:: Given problem A ::
In the records, copy out word for word everything from the line containing "Refunder mutator selection" down to the line containing "Select Reignite the", including both of those lines.

:: Extract ::
====

Look forward to some other opinions on this

Louise


----------



## TheNorwegian

Thank you agian, Louise! 
My tortoises are "Testudo Hermanni Boettgeri", wich i belive origins from Greece, I dont know what to call them - Greeks or hermanns?

If they dont actually NEED the insects i think i will just feed them as i have been doing over the years, without insects. I'm kinda "afraid" my mom and my sister would freak out if i gave them worms... haha


----------



## Cfr200

I saw one of my Sulcata after a rainstorm eat a few worms that where in his pen. I did not think they he would, but they are creatures of opportunity. My pen is also near my Mulberry tree and it gets a few berries in it, one eats them and my other one does not. I think as long as they do not get these things very often or as staples of their diet everything is alright.


----------



## Tortoise

TheNorwegian said:


> Thank you agian, Louise!
> My tortoises are "Testudo Hermanni Boettgeri", wich i belive origins from Greece, I dont know what to call them - Greeks or hermanns?
> 
> If they dont actually NEED the insects i think i will just feed them as i have been doing over the years, without insects. I'm kinda "afraid" my mom and my sister would freak out if i gave them worms... haha



Yes you would normally distinguish them as Hermanns because the Greeks are a species or many species all of their own Although some of the mirror the care of the Hermanns and some are totally different.

I had a Western Hermanns Hermanni Hermanni
They love cacti pads too if you can get any.Quite a few flowers too.
Its funny because I tend to buy only house plants that tortoises eat, same for the garden. My non tortoise friends think that is very odd criteria.

They just don't understand.

there is tons of info out there on Hermans , on this forum and out on the web too. There are lots of plant lists too , they have a wide range of tastes really.

Enjoy your tortoises
Did you see the section on species specific questions too-Meditteranean-Hermans in the list of forums here.Sorry don't know how to send a link.

Happy tortoise watching
Louise


----------



## TheNorwegian

Yes, ive seen that part of the forum. 
I give them many different plants and weeds, and also some flowers. 

I know there are tons of info about those guys, they are one of the most common pet tortoises i belive.


----------



## TheNorwegian

Well... My mom said she would kick me out of here if i came home with anything like that.. haha, so that means - No mealworms for my torts


----------



## Terry Allan Hall

TheNorwegian said:


> Hi.
> I have two Greeks and I'm thinking about feeding them with an insect once in a while..
> 
> I have only given them salads, different types of weeds and some fruit. And also some commercial Tortoise food.
> 
> Would my tortoises eat insects in the wild? And should i give them insects? What kind of insects, dead or alive and how many?



My Eastern Hermann's tortoises (Testudo hermanni boettgeri, like yours) occasionally grab a bug or a slug, and an Iberian I owned until recently polished off a small garter snake he caught (in all these cases, they were living outside).

So, if you're keeping them inside, I'd suggest gut-loaded mealworms, crickets or wax-worms, maybe once or twice a month. Outside, they'll grab whatever they come across.

Also, an occasional frozen/thawed mouse or rat pinky, but you'd probably be wise to wait until your mom and sister are out of the house.


----------

====

Source data
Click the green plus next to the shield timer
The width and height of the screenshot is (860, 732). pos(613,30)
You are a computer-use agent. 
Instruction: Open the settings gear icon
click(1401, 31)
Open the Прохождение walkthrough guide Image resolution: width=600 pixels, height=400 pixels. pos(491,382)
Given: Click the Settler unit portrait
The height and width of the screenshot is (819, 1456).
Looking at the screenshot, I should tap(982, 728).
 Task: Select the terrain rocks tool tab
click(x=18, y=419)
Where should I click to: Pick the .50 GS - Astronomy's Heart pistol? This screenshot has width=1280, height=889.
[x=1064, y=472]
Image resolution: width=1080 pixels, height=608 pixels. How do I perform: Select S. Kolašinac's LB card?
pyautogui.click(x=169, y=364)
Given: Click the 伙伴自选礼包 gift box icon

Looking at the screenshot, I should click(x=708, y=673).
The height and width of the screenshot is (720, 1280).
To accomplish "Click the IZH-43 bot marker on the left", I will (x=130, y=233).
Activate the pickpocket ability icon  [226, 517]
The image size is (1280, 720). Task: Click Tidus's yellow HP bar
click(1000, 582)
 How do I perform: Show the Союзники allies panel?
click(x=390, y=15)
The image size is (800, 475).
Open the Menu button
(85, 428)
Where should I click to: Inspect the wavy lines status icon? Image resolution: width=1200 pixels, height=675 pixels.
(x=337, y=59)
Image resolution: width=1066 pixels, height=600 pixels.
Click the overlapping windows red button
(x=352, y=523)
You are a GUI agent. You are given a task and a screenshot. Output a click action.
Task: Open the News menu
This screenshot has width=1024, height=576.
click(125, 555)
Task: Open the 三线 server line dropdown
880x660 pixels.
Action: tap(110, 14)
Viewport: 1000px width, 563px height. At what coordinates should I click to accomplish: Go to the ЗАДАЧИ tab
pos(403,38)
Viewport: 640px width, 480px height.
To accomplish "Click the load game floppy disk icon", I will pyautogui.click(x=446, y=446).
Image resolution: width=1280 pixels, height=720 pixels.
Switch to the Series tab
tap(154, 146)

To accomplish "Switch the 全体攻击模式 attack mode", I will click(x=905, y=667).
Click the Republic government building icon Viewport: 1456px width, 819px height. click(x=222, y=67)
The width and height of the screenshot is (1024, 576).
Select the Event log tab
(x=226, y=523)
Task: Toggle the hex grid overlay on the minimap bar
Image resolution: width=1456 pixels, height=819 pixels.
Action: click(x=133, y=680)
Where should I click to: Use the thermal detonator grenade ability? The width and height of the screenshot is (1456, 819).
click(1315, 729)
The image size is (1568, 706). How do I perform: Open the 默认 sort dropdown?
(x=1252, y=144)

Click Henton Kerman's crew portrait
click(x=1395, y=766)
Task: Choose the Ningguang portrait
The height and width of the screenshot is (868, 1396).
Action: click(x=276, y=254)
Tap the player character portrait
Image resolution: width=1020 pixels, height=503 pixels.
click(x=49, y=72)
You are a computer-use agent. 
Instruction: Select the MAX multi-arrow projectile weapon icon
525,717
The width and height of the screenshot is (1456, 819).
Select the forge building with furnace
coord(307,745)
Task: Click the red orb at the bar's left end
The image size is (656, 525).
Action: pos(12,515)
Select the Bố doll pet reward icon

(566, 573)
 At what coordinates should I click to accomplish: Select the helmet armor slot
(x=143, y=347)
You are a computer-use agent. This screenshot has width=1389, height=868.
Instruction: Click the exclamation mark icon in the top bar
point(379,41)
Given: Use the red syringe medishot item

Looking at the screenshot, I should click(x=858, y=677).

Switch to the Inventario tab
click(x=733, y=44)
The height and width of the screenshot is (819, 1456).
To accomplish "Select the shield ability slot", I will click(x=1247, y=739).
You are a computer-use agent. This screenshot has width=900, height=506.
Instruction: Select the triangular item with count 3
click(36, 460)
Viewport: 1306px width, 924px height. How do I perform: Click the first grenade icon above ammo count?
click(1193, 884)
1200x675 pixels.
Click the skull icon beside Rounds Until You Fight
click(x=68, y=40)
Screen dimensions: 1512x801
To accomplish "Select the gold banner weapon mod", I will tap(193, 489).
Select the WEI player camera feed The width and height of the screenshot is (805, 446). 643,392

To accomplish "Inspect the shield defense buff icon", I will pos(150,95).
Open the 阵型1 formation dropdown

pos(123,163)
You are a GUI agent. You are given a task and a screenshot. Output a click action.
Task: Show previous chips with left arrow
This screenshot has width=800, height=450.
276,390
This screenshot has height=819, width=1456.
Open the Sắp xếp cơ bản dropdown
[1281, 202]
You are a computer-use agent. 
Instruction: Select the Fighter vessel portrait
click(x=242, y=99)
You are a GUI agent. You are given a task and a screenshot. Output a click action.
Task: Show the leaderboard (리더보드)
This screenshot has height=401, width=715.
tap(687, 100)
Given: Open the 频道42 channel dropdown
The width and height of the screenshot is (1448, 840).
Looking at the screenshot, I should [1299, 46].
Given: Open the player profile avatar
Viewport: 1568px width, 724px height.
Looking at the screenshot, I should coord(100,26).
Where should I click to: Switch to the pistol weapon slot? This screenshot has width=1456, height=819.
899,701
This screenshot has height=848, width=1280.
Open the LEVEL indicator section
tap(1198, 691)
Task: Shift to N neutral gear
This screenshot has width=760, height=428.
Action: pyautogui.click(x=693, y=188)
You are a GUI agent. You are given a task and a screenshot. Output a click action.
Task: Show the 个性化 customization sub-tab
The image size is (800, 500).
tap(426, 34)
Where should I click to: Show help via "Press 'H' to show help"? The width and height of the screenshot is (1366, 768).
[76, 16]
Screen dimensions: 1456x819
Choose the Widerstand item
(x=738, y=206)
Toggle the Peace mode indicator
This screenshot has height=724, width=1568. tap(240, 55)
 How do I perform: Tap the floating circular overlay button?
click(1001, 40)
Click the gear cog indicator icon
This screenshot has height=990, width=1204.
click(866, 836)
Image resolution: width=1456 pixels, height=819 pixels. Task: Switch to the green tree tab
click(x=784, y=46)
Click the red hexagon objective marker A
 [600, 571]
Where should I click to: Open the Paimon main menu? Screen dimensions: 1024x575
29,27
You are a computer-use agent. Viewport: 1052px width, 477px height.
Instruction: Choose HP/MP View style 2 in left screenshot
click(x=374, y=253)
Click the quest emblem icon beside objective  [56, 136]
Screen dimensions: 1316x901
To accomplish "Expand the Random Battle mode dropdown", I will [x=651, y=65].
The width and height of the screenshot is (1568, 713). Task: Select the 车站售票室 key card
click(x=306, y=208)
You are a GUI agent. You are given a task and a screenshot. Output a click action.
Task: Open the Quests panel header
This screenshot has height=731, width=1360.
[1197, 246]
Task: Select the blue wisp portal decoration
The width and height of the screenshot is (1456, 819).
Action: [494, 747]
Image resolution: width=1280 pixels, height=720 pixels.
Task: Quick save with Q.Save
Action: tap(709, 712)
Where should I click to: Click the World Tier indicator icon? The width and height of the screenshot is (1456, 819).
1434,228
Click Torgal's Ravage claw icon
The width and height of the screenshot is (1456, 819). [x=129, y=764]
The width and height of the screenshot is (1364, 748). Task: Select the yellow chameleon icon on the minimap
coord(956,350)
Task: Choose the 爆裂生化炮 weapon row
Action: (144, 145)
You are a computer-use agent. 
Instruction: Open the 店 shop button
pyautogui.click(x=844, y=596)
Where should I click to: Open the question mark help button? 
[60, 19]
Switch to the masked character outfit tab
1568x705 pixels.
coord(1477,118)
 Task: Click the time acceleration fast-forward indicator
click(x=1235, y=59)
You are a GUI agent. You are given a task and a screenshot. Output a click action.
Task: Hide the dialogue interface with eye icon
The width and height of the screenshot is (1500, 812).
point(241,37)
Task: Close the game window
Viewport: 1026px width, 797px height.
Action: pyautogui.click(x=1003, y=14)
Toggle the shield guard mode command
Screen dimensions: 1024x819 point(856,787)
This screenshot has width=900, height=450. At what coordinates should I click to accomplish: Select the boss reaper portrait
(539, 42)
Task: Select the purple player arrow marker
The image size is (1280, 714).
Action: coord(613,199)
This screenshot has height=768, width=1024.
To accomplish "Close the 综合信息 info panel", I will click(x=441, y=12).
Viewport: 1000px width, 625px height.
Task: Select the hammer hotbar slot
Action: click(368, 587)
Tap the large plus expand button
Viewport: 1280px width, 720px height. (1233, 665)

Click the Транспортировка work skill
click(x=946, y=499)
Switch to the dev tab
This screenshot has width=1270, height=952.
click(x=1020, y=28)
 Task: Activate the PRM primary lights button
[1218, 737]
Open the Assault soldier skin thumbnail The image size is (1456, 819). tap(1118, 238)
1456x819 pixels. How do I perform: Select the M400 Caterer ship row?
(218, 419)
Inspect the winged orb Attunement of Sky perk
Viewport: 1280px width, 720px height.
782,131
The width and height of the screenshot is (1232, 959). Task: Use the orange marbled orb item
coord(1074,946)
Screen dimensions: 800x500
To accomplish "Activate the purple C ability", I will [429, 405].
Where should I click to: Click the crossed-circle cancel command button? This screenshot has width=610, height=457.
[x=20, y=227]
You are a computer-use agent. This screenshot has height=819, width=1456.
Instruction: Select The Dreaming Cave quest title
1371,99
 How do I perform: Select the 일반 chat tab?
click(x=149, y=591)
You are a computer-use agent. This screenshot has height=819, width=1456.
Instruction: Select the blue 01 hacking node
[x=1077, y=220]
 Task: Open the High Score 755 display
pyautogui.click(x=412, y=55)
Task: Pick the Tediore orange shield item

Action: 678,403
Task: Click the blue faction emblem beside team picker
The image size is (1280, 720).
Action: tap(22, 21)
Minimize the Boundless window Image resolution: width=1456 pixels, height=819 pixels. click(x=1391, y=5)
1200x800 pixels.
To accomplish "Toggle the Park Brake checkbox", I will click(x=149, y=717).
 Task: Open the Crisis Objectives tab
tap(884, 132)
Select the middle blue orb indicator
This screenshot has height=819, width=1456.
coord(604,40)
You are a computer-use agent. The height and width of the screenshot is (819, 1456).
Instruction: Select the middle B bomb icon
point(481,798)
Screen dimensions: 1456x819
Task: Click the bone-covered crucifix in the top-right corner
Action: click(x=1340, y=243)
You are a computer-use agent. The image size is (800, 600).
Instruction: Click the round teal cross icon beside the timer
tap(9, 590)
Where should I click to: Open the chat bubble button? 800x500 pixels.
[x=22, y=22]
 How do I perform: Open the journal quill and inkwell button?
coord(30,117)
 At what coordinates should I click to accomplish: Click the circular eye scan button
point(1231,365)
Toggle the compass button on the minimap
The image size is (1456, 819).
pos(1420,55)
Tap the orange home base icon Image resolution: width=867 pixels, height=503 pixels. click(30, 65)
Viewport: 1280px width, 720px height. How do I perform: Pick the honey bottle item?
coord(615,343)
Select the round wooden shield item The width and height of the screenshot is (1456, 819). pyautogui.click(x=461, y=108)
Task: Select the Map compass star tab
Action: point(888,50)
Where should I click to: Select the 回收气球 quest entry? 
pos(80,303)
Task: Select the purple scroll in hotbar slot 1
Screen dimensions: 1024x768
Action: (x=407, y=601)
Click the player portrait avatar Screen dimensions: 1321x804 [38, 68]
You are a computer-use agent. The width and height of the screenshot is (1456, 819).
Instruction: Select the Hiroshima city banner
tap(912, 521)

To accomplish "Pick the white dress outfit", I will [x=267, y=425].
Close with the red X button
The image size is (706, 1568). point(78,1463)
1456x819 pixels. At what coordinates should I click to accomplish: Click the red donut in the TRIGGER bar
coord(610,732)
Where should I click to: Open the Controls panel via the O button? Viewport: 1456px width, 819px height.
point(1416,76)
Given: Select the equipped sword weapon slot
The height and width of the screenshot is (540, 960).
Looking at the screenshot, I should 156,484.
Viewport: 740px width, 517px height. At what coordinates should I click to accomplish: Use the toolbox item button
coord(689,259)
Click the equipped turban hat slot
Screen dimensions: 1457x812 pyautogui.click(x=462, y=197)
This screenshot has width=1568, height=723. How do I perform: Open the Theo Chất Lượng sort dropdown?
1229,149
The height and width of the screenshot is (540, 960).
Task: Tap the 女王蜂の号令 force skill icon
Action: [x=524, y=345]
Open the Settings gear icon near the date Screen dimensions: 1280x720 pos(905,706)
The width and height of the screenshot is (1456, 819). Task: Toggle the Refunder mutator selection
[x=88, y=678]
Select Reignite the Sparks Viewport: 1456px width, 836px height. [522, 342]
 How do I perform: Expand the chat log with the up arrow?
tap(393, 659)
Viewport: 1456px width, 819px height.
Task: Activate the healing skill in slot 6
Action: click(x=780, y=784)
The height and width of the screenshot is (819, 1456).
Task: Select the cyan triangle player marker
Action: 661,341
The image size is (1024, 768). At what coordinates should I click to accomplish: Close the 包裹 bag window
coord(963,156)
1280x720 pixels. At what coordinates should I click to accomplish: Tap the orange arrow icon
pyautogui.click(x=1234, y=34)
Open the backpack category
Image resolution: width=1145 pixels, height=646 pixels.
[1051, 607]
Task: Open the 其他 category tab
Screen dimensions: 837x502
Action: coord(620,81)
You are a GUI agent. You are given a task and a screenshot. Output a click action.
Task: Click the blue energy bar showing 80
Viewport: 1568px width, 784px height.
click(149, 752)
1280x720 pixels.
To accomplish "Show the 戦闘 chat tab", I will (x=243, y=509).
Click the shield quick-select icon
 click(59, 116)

====

:: Given problem B ::
List the usernames that appear as post headers in the tortoise forum thread.

:: Worked solution A ::
The width and height of the screenshot is (1456, 819). Task: Toggle the Refunder mutator selection
[x=88, y=678]
Select Reignite the Sparks Viewport: 1456px width, 836px height. [522, 342]

:: Worked solution B ::
TheNorwegian
Cfr200
Tortoise
Terry Allan Hall